# Beckhoff mit ext. LCD Display



## Tho-Gra (18 April 2010)

Hallo alle Zusammen,

Da ich neu hier bin möchte ich mich in ein paar Worten vorstellen.
Ich bin Thomas, 20 Jahre alt und bin momentan Azubi als Elektroniker Automatisierungstechniker in einer Automobilzuliefererfirma.

Hobbymäßig setzte ich mich auch mit der Elektrotechnik auseinander.
Nun habe ich folgende Frage,

Kann man so ein Display, an einer Beckhoff anschließen und betreiben?

http://www.pollin.de/shop/dt/NTE0OTc4OTk-/Bauelemente/Aktiv/Displays/LCD_Datavision_DG_12232.html

MfG

Thomas


----------



## Christian_EWW (19 April 2010)

Hallo Thomas.

Jain, grundsätzlich ist es möglich ein derartiges Display an einer Beckhoff SPS zu betreiben, die KL2124 wäre dafür geeignet.
Aber du wirst nur eine sehr langsame Ansteuerung des Displays erreichen, da du mit jeden SPS- Zyklus nur ein Byte ans Display schicken kannst und der SED Kontroller einiges an Daten benötigt um was anzuzeigen, ausserdem wird die Software auch nicht ohne.
Wenn du ein Display anschliessen willst und der Aufwand halbwegs in Grenzen gehalten werden soll, dann würde ich ein reines Text Display verwenden, die lassen sich leichter Steuern und haben den Zeichensatz schon integriert, du brauchst dann nur mehr sagen, welches Zeichen es wo anzeigen soll.
Einen schnellen Seitenaufbau erreichst du damit aber immer noch nicht, dazu würde ich die Daten der SPS mittels serieller Schnittstelle an einen Mikrokontroller schicken, der das Display ansteuert oder ein Display mit serieller Schnittstelle verwenden (ist aber teurer).

Christian


----------



## Tho-Gra (19 April 2010)
● ● ● ● ● ● ●
*Aufgabenstellung 1*:
Beantworte anhand des Forenthreads über das LCD-Display an einer Beckhoff:
(a) Als was macht Thomas seine Ausbildung, und in welcher Art von Firma?
(b) Welche Klemme hält Christian für geeignet?
(c) Wie viele Bytes kann man laut Christian pro SPS-Zyklus ans Display schicken?

*Bereitgestellte Daten*:
● ● ● ● ● ● ●
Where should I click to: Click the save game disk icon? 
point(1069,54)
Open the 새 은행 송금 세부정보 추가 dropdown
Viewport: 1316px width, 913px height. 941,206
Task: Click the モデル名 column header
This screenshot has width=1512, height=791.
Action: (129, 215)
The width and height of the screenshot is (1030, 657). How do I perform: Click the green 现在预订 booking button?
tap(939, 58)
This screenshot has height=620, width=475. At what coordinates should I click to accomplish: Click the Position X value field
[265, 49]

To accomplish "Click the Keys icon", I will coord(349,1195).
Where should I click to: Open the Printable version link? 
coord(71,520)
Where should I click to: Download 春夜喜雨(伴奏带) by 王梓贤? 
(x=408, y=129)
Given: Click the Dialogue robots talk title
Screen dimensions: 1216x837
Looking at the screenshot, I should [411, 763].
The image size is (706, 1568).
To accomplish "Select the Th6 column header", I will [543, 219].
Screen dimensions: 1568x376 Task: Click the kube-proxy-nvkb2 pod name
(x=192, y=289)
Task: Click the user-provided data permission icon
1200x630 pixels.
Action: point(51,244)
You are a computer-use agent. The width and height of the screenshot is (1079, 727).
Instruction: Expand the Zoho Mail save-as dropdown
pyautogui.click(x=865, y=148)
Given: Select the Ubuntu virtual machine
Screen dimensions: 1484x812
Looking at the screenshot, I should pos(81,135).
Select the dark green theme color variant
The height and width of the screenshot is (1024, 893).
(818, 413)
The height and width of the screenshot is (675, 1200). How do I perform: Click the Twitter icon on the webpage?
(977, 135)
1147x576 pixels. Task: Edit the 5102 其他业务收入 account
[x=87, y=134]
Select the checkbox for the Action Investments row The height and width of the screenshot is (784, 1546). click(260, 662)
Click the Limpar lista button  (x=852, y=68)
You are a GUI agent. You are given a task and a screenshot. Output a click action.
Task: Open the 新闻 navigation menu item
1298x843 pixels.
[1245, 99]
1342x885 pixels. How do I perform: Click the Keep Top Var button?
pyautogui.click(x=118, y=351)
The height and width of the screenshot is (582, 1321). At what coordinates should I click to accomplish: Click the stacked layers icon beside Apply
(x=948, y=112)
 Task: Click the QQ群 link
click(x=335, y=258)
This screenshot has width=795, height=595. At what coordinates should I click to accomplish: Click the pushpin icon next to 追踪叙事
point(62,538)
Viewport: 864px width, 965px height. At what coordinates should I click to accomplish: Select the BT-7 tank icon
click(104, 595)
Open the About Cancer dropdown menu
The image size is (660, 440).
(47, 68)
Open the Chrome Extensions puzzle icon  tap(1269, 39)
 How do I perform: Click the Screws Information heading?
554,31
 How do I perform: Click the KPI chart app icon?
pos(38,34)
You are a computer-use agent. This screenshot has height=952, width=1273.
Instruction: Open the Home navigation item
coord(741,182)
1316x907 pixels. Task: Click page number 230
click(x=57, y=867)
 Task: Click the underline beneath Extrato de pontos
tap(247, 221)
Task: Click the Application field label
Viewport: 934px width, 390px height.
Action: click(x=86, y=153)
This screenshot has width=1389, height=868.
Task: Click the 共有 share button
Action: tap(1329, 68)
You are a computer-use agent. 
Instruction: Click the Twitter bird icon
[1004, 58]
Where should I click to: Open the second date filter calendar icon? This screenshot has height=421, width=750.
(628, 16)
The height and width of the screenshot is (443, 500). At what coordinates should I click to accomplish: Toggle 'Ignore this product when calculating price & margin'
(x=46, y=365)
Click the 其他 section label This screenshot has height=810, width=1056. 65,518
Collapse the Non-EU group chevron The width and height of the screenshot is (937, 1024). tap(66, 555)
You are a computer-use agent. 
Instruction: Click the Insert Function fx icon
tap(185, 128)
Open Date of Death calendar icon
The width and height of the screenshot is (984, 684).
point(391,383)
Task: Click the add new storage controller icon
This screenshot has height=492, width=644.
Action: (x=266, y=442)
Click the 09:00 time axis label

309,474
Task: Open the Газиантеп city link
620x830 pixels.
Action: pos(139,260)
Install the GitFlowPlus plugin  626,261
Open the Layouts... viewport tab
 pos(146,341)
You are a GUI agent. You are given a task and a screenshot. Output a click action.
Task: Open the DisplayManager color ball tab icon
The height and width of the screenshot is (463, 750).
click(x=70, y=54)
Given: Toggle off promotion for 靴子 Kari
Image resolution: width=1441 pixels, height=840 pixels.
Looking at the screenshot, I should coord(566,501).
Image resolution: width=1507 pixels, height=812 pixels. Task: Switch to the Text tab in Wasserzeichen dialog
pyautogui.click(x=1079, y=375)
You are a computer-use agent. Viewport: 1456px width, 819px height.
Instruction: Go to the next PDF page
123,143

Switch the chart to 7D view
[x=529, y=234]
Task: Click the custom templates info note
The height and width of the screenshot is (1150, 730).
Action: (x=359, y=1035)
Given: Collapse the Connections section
● ● ● ● ● ● ●
*Aufgabenstellung 2*:
Tausche in den Datensätzen „Screen dimensions“ gegen „Screen size“ aus und lass alles andere unverändert. Beginne bei der Zeile mit „Given: Click the Dialogue robots talk title“, hör nach der Zeile mit „Open the Chrome“ auf und gib nur diese Zeilen wieder.

*Richtiges Ergebnis 1*:
(a) Als Elektroniker Automatisierungstechniker in einer Automobilzuliefererfirma.
(b) Die KL2124.
(c) Ein Byte.

*Richtiges Ergebnis 2*:
Given: Click the Dialogue robots talk title
Screen size: 1216x837
Looking at the screenshot, I should [411, 763].
The image size is (706, 1568).
To accomplish "Select the Th6 column header", I will [543, 219].
Screen size: 1568x376 Task: Click the kube-proxy-nvkb2 pod name
(x=192, y=289)
Task: Click the user-provided data permission icon
1200x630 pixels.
Action: point(51,244)
You are a computer-use agent. The width and height of the screenshot is (1079, 727).
Instruction: Expand the Zoho Mail save-as dropdown
pyautogui.click(x=865, y=148)
Given: Select the Ubuntu virtual machine
Screen size: 1484x812
Looking at the screenshot, I should pos(81,135).
Select the dark green theme color variant
The height and width of the screenshot is (1024, 893).
(818, 413)
The height and width of the screenshot is (675, 1200). How do I perform: Click the Twitter icon on the webpage?
(977, 135)
1147x576 pixels. Task: Edit the 5102 其他业务收入 account
[x=87, y=134]
Select the checkbox for the Action Investments row The height and width of the screenshot is (784, 1546). click(260, 662)
Click the Limpar lista button  (x=852, y=68)
You are a GUI agent. You are given a task and a screenshot. Output a click action.
Task: Open the 新闻 navigation menu item
1298x843 pixels.
[1245, 99]
1342x885 pixels. How do I perform: Click the Keep Top Var button?
pyautogui.click(x=118, y=351)
The height and width of the screenshot is (582, 1321). At what coordinates should I click to accomplish: Click the stacked layers icon beside Apply
(x=948, y=112)
 Task: Click the QQ群 link
click(x=335, y=258)
This screenshot has width=795, height=595. At what coordinates should I click to accomplish: Click the pushpin icon next to 追踪叙事
point(62,538)
Viewport: 864px width, 965px height. At what coordinates should I click to accomplish: Select the BT-7 tank icon
click(104, 595)
Open the About Cancer dropdown menu
The image size is (660, 440).
(47, 68)
Open the Chrome Extensions puzzle icon  tap(1269, 39)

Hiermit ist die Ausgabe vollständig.